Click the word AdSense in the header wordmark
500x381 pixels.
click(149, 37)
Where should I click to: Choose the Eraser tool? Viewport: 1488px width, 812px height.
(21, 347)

==

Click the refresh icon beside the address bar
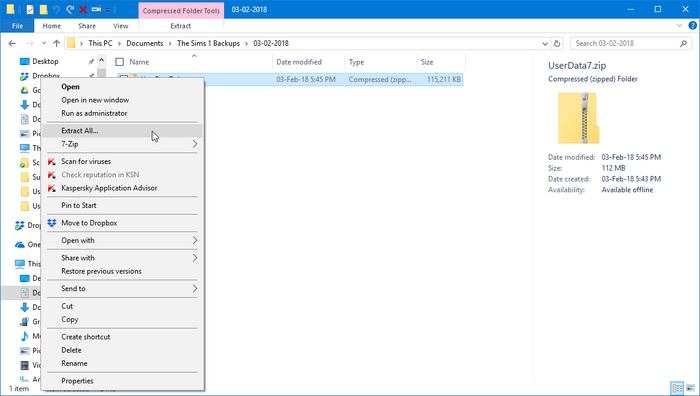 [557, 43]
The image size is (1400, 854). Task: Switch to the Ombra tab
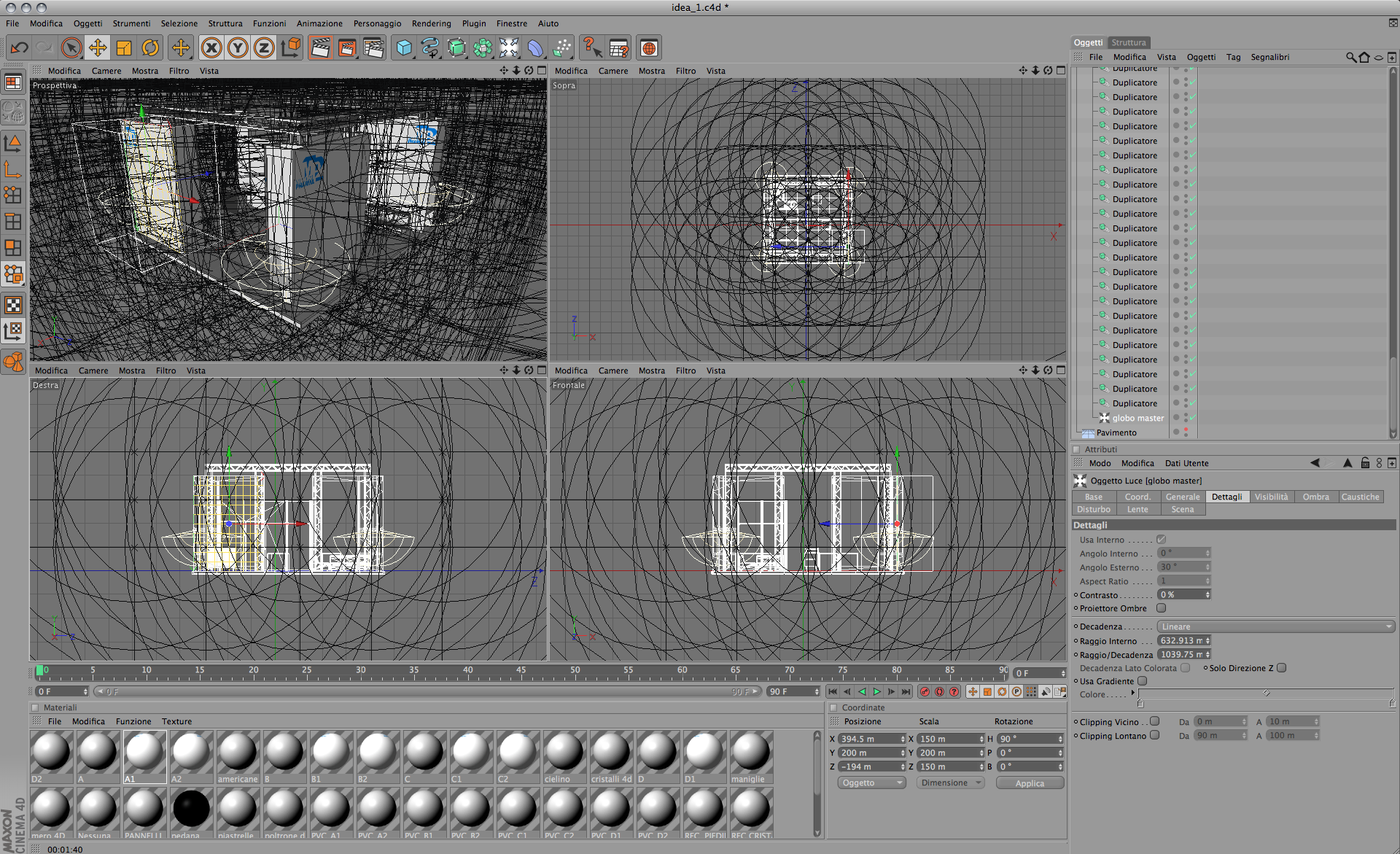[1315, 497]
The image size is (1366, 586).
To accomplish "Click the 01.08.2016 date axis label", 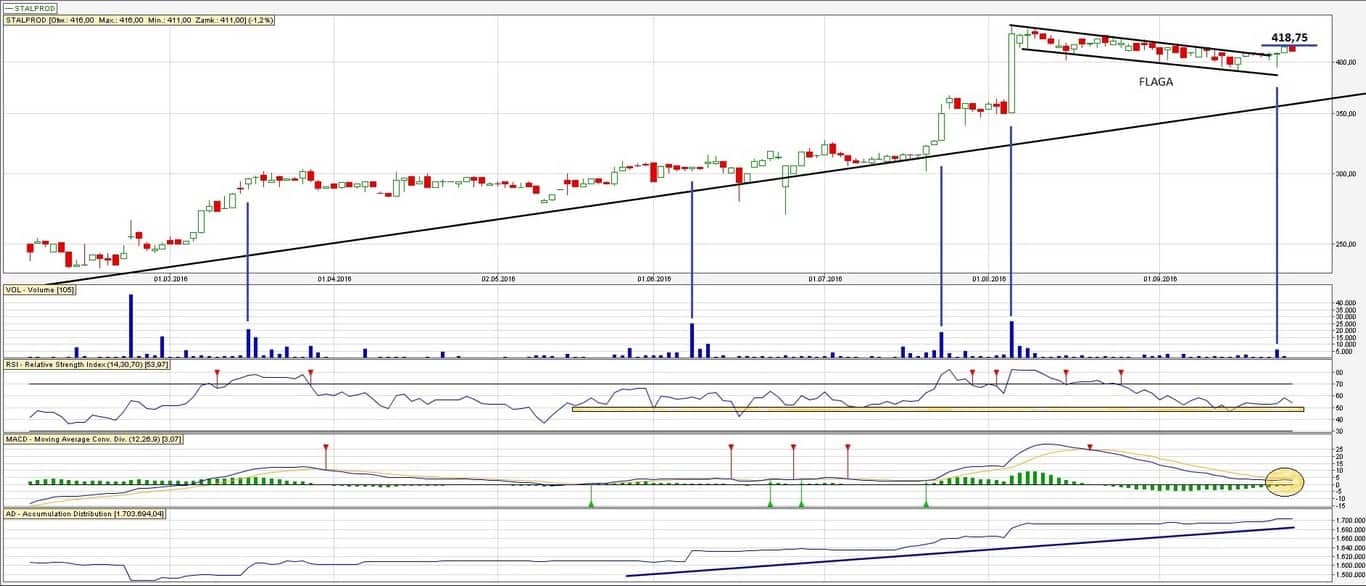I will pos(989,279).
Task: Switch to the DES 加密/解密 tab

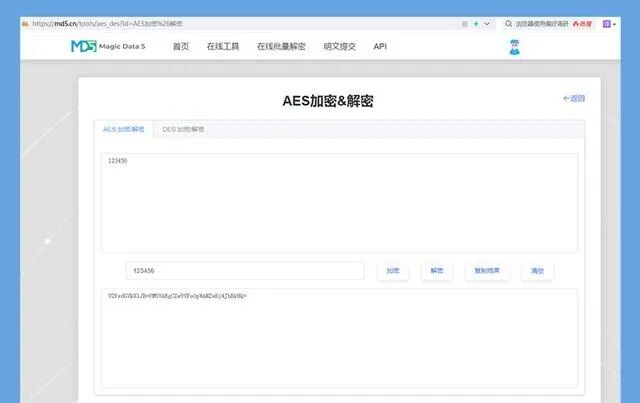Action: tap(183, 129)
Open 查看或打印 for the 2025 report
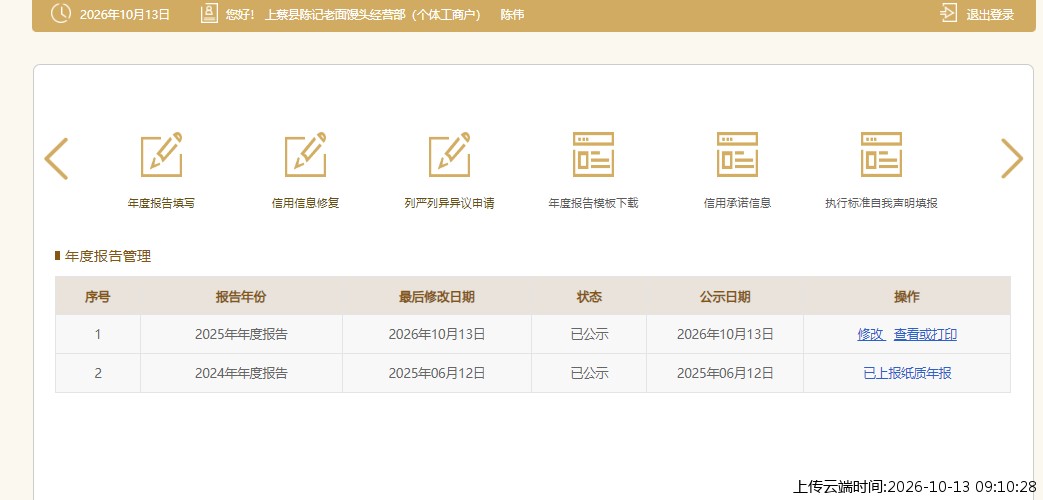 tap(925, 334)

**Directions**
Display every line from the listing above that contains the word "Task".

**Result below**
The image size is (1400, 854). Task: Switch to the Ombra tab
Task: Switch to the DES 加密/解密 tab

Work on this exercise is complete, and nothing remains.